A significant feature of the interactions mediated by 5BSL3.2 at the 3′ end of the viral RNA is that they can be established in an independent and simultaneous manner (Tuplin et al., 2012; Palau et al., 2013; Shetty et al., 2013). This suggests that the binding sites are structurally independent. The connections established at the 3′ end render the formation of an intricate tertiary structure in which the 5BSL3.2 forms the core of an extended and dynamic pseudoknot (Tuplin et al., 2012). Reverse genetic and biochemical structural data have revealed this pseudoknot able to promote two alternative conformations in the 3′X region (Tuplin et al., 2012; Cantero-Camacho and Gallego, 2015; Kranawetter et al., 2017). In the open form, contact with the Alt sequence or with subdomain IIId would favor the establishment of the preferred two stem-loop conformation bearing three overhang nucleotides at the 3′ end of the HCV RNA (Figures 3, 5). As mentioned above, this is a favored folding state for virus replication (Kao et al., 2000) and for genome dimerization (Palau et al., 2013; Romero-López et al., 2014; Cantero-Camacho et al., 2017). Alternatively, with the closed isoform, the interaction of 5BSL3.2 with the k motif in the 3′X tail would induce the local melting of the upper stem of 3′SL2′ and induce conformational rearrangements in the base of the 3′SL1′, leading to the formation of the extended stem-loop 3′SL1 (Figures 3, 5) (Tuplin et al., 2012; Cantero-Camacho and Gallego, 2015). Interestingly, the thermodynamic equilibrium between these two isoforms seems to be dependent on the viral genotype, with the open conformation being favored by genotype 1b and the closed form by genotype 2a (Tuplin et al., 2012). These structural data undoubtedly suggest clear correlations between HCV RNA conformation, genotype-dependent virulence and even the viral sustained response to the treatment shown by the infected patient (Irshad et al., 2010; Carter et al., 2017).

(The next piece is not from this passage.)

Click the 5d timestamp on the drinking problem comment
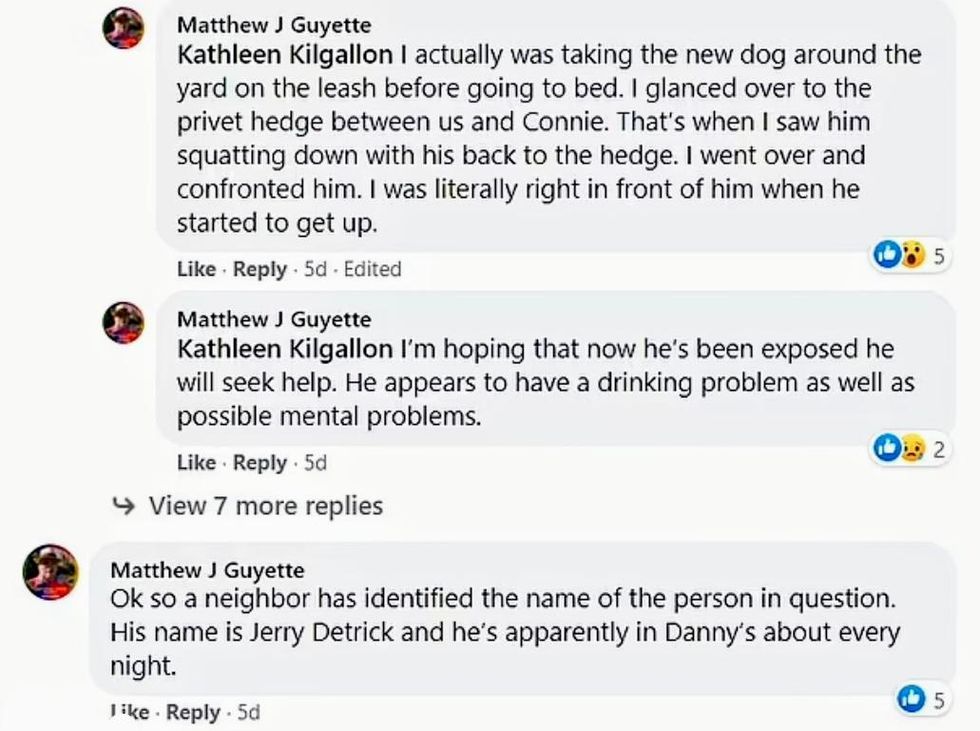Viewport: 980px width, 731px height. click(315, 463)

The creation of this complex network of RNA–RNA interactions promotes the structural remodeling of the viral genome, not only in the directly involved domains, but also in distant regions. This phenomenon achieves complex and interconnected genomic-RNA-folding-dependent regulatory pathways. Indeed, the conformational rearrangement mediated by the 5BSL3.2 domain at the 3′ end is regulated by the IRES region, most likely as a consequence of the interaction IIId-5BSL3.2 (Romero-López and Berzal-Herranz, 2009; Romero-López et al., 2014). Using chemical structural mapping coupled to secondary structure prediction, it has been shown that the presence of both the IRES and the CRE regions favors the acquisition of the dimerizable two stem-loop conformation in the 3′X tail, exposing the DLS motif (Romero-López et al., 2014). This led to the assumption that the contact IIId-5BSL3.2 improves the dimerization of the viral genome. However, it has been recently reported that while the two stem-loop isoform is a requisite, it is not the only determinant affecting genomic dimer formation (Cantero-Camacho et al., 2017; Romero-López et al., 2017). In summary, the IRES and the CRE regions might be considered both cofactors and chaperoning agents that finely tune the three-dimensional folding of the 3′ end of the HCV RNA in order to control the different stages of the infective cycle, and the transitions between them.

The folding of the IRES region is also influenced by the presence of the 3′ end of the HCV genome. The 3′UTR and the CRE region have been shown to effect remarkable changes in subdomains IIIe and IIIf (Romero-López et al., 2012) – essential elements involved in the proper positioning of the translation start codon in the P site of the 40S ribosomal subunit (Berry et al., 2011). In addition, the three-dimensional organization of the eIF3 binding platform within the IRES can be modified by the interaction IIId-5BSL3.2, turning the typical S-turn conformation (Collier et al., 2002) into a more rigid form with altered functionality (Romero-López et al., 2012). Domain IV appears less stable in the presence of the 3′ end of the HCV RNA, which might contribute toward the proper positioning of the translation start codon (Honda et al., 1996a; Romero-López et al., 2012). All these findings are in good agreement with the acquisition of a circular topology by the HCV genomic RNA.

The 5BSL3.2 domain thus participates in the establishment of different long-range RNA–RNA interactions in the absence of proteins. This helps create a complex network of contacts, the careful regulation of which allows the HCV genome to acquire different functional conformational states, facilitating proper switching between the different stages of the viral cycle.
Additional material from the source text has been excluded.